* _Exercise prompt_: Narrow the data below down to the lines containing "second".

<<<<

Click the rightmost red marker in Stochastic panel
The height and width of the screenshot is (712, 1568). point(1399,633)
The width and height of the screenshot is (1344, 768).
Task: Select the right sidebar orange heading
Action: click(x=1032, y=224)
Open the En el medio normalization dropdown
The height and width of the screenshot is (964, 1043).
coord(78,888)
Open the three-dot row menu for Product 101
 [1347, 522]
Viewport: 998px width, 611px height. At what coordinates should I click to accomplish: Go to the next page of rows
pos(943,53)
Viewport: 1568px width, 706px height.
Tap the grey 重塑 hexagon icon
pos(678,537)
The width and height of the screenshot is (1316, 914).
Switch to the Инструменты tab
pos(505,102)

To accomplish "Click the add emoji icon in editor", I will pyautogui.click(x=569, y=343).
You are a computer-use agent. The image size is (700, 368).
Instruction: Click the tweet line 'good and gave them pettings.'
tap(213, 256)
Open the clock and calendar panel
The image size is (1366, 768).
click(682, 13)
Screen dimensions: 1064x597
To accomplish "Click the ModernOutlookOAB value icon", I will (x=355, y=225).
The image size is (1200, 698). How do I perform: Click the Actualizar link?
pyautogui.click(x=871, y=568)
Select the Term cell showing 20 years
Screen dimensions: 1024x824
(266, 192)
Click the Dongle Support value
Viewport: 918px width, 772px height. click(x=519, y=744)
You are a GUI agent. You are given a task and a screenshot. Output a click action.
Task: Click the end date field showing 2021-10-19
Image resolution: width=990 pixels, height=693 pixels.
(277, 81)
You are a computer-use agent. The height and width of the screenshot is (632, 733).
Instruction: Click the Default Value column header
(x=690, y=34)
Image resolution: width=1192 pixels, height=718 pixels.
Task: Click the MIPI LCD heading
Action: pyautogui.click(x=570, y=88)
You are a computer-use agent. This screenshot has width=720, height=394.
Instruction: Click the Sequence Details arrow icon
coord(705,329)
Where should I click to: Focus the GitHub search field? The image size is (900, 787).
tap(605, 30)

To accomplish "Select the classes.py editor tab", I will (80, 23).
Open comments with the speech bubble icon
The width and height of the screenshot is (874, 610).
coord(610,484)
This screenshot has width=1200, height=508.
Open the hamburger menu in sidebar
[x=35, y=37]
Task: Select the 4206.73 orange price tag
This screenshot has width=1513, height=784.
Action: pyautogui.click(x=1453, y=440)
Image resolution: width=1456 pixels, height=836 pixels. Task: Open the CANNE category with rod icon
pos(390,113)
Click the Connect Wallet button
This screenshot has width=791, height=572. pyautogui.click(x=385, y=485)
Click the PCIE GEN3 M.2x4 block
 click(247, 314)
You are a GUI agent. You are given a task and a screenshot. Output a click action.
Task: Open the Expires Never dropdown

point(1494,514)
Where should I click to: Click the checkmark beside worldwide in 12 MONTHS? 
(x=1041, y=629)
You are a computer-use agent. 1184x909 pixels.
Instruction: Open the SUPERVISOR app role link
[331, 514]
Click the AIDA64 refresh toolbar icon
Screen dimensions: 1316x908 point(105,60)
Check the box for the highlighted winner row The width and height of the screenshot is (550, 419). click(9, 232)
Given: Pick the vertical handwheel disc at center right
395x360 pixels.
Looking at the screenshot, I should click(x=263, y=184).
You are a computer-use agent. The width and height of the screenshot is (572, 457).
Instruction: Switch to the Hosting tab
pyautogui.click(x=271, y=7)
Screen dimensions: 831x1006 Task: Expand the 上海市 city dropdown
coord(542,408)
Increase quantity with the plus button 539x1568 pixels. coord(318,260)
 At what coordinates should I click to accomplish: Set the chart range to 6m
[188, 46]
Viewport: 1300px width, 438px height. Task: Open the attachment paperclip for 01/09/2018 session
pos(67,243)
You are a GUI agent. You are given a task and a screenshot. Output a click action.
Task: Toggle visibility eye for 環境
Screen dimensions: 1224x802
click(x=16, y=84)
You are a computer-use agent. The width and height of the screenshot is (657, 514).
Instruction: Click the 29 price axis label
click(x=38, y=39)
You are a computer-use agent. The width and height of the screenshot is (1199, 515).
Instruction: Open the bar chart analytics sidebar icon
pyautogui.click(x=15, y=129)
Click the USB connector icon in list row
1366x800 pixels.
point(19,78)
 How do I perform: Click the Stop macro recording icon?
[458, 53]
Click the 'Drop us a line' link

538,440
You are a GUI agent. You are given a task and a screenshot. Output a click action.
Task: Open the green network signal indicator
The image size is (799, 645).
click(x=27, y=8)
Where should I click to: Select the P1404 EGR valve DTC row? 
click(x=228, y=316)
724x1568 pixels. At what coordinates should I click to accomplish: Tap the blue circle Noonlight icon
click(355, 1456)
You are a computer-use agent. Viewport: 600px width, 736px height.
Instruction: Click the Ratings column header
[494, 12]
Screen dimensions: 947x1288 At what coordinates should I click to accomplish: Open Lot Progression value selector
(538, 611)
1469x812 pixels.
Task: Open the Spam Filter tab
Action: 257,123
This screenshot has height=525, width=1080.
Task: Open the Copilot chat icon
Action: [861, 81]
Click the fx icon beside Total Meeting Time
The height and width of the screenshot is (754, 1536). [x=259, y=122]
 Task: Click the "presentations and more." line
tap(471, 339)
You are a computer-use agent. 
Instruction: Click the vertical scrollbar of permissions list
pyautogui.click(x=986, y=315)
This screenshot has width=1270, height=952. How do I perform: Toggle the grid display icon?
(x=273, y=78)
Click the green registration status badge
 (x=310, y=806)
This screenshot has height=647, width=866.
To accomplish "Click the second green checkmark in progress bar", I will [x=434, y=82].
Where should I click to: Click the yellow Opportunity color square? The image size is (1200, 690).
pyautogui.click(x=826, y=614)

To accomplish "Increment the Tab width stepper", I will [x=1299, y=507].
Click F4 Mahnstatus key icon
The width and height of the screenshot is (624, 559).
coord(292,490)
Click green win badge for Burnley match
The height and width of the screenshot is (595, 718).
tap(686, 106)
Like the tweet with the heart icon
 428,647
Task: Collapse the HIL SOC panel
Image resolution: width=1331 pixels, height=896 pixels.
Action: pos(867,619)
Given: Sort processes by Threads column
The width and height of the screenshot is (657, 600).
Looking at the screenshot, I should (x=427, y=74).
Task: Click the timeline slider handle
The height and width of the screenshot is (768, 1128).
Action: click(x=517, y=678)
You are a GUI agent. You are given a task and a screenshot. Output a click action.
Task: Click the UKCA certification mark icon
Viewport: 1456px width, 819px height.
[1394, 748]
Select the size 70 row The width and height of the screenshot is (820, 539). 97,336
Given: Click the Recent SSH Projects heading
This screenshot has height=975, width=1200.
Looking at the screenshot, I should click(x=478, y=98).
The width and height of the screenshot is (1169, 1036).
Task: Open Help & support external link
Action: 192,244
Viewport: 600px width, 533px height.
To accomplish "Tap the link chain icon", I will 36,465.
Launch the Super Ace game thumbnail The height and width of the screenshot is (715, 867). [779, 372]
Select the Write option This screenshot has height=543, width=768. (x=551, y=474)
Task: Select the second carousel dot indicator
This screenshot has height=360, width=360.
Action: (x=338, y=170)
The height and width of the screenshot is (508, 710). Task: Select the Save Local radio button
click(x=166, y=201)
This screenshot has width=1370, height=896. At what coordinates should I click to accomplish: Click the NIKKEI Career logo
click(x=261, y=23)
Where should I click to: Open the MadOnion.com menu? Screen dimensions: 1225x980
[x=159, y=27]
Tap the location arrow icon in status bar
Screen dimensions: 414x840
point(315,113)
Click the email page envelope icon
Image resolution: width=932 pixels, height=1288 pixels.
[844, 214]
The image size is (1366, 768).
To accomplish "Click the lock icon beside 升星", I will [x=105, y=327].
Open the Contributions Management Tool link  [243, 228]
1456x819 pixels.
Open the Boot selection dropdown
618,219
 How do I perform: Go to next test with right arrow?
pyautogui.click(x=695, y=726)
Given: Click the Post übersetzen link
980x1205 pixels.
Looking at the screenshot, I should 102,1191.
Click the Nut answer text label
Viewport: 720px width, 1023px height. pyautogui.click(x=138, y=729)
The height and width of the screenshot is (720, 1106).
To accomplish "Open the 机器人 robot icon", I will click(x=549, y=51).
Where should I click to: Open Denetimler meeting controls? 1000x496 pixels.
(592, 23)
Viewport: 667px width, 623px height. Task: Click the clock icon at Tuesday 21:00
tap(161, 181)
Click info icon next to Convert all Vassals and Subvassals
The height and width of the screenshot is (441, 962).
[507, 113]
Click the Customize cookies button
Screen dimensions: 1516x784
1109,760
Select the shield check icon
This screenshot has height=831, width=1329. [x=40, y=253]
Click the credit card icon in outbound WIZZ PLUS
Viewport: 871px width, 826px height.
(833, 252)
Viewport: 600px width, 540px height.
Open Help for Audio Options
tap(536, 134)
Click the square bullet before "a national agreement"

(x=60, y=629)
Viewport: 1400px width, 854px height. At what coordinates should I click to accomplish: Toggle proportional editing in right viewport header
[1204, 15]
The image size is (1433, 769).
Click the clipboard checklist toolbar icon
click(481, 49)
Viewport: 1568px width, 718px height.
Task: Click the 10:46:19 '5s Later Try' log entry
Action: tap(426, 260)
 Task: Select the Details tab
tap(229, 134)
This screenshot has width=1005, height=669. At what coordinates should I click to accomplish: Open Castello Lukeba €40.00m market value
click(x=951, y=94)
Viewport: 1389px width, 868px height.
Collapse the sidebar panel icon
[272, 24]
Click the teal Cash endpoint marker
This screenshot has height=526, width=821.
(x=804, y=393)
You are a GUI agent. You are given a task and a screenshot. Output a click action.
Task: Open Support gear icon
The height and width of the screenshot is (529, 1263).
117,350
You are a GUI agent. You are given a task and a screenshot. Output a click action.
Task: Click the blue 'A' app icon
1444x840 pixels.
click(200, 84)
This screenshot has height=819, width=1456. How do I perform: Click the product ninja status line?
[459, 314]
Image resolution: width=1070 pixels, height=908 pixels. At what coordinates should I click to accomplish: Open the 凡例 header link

>>>>

* _Solved problem_:
To accomplish "Click the second green checkmark in progress bar", I will [x=434, y=82].
Task: Select the second carousel dot indicator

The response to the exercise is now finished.